§ WRITTEN EXERCISE: Please carry on the passage below about growing older in a technology-driven world, picking up from where it stops.

START EXTRACT

Despite living in a world in which technology supposedly makes life easier, when you reach middle age and can’t make a simple phone call, it is no mere irritation. Now I sort of understand the frustration my parents felt as they grew older and lost the ability to navigate the world as efficiently as they once did. No wonder my father did not want to give up the keys to his truck when we were afraid he shouldn’t drive anymore. Perhaps it wasn’t so much that his driving changed. If anything, he got more cautious. Rather, we worried about someone younger and more agile running over him.

I, too, find that the world is moving faster and faster as I am slowing down, but I don’t want to give up my autonomy. I’m no Luddite, but I’ve never appreciated technology for technology’s sake. I like it because it can help me do the things I enjoy much easier. However, the more technology dominates the world, the more time it takes away from the things I love because I have to devote energy and effort to learning how to use a new device or app. Or I have to figure out a contingency plan when it breaks down in a world becoming increasingly unfamiliar. Both are exhausting prospects.

END EXTRACT
START RECORD SET

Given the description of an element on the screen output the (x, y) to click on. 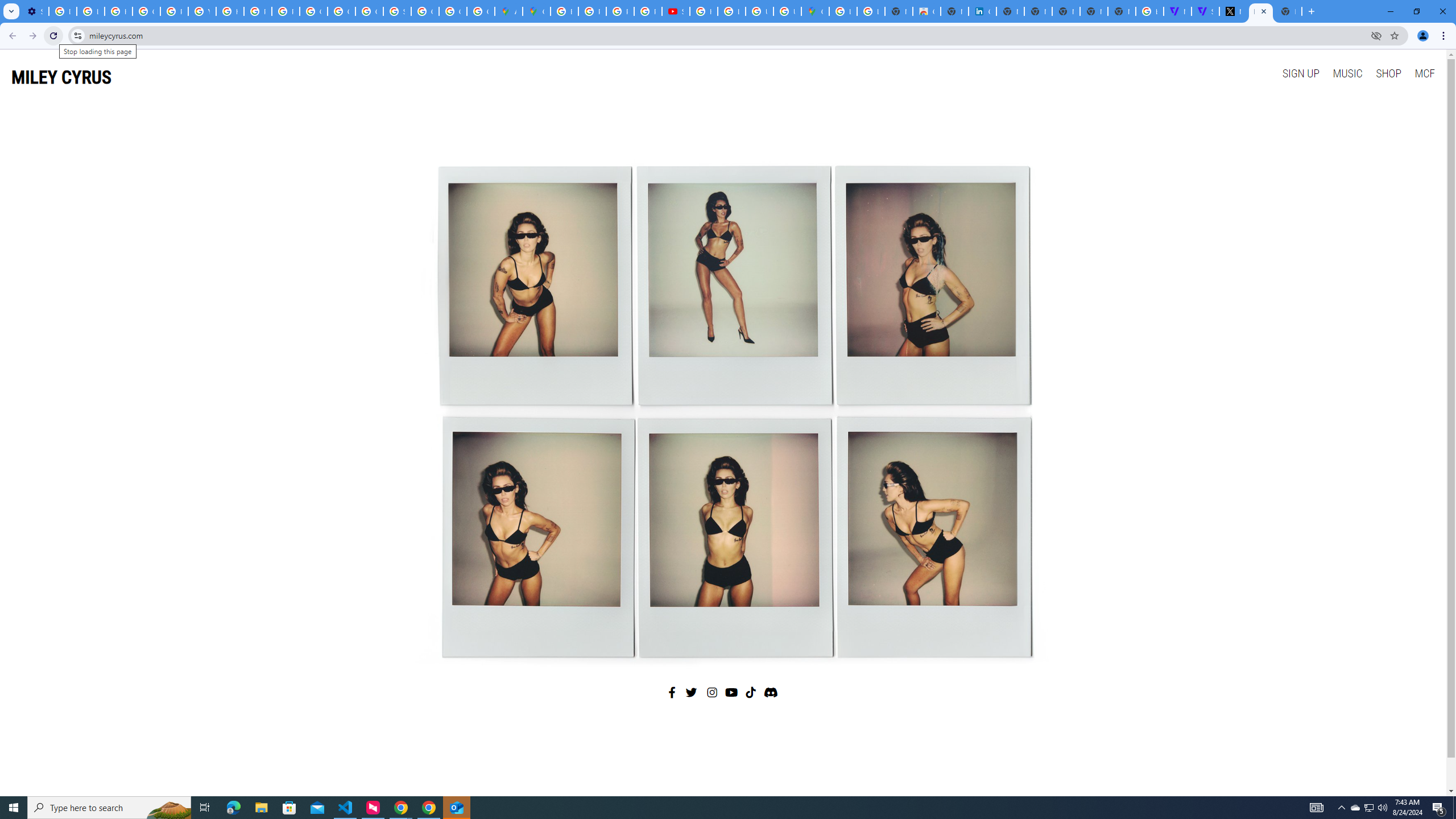
Instagram (712, 692)
Privacy Help Center - Policies Help (174, 11)
Privacy Help Center - Policies Help (592, 11)
Privacy Help Center - Policies Help (257, 11)
MCF (1424, 73)
Google Maps (815, 11)
Blogger Policies and Guidelines - Transparency Center (564, 11)
Facebook (671, 692)
Google Maps (536, 11)
Miley Cyrus (722, 407)
Given the description of an element on the screen output the (x, y) to click on. 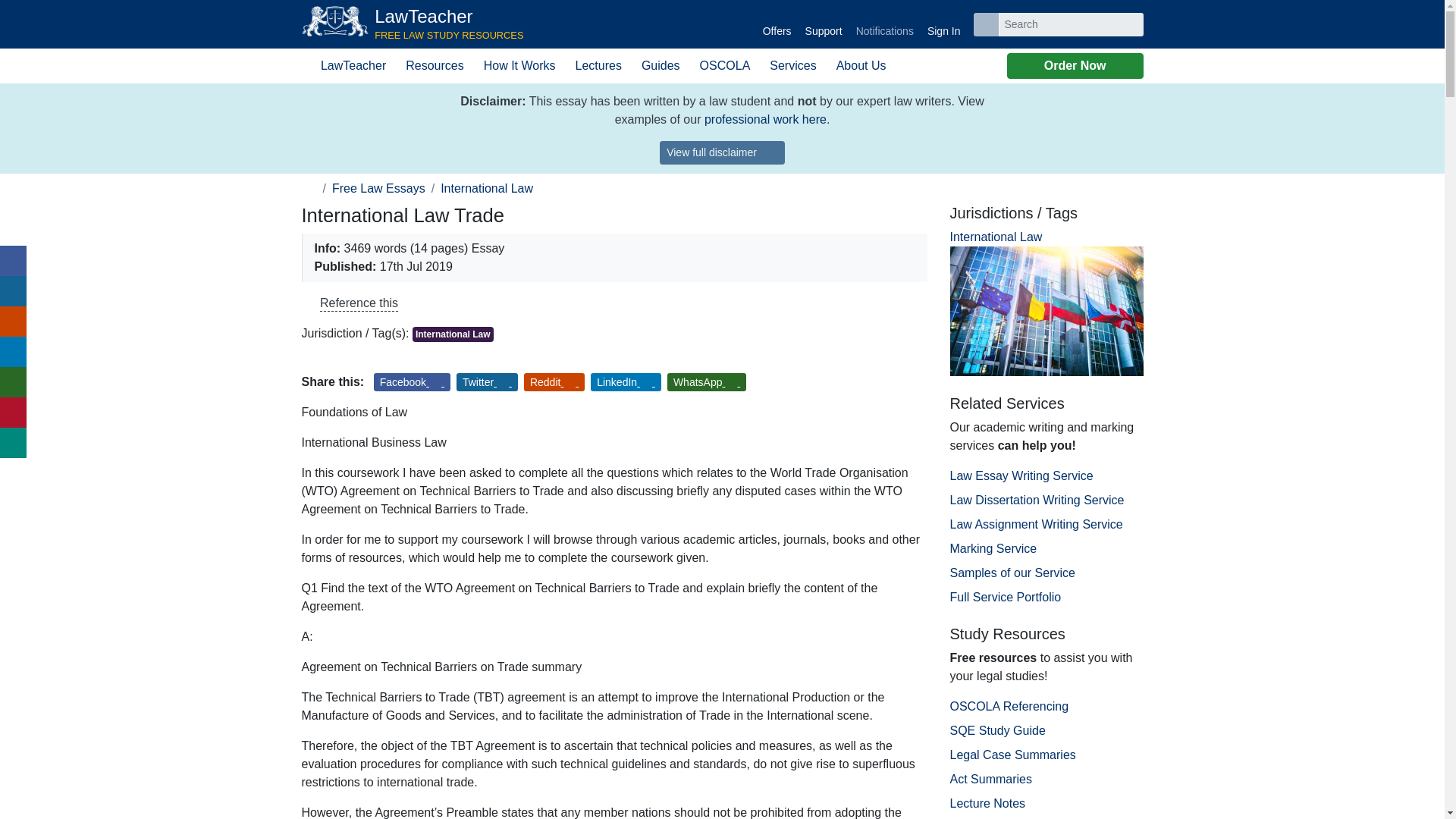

END RECORD SET

§ ANSWER:
As I watch my mother doze in her wheelchair at the nursing home, I wonder how long before I no longer have the stamina to change with the times and adapt to the latest technology. Ironically, in an age obsessed with recycling, we certainly go through a lot of gadgets. Will I be able to adapt to “progress” even as long as my parents did? Or should I start planning right away for my own obsolescence?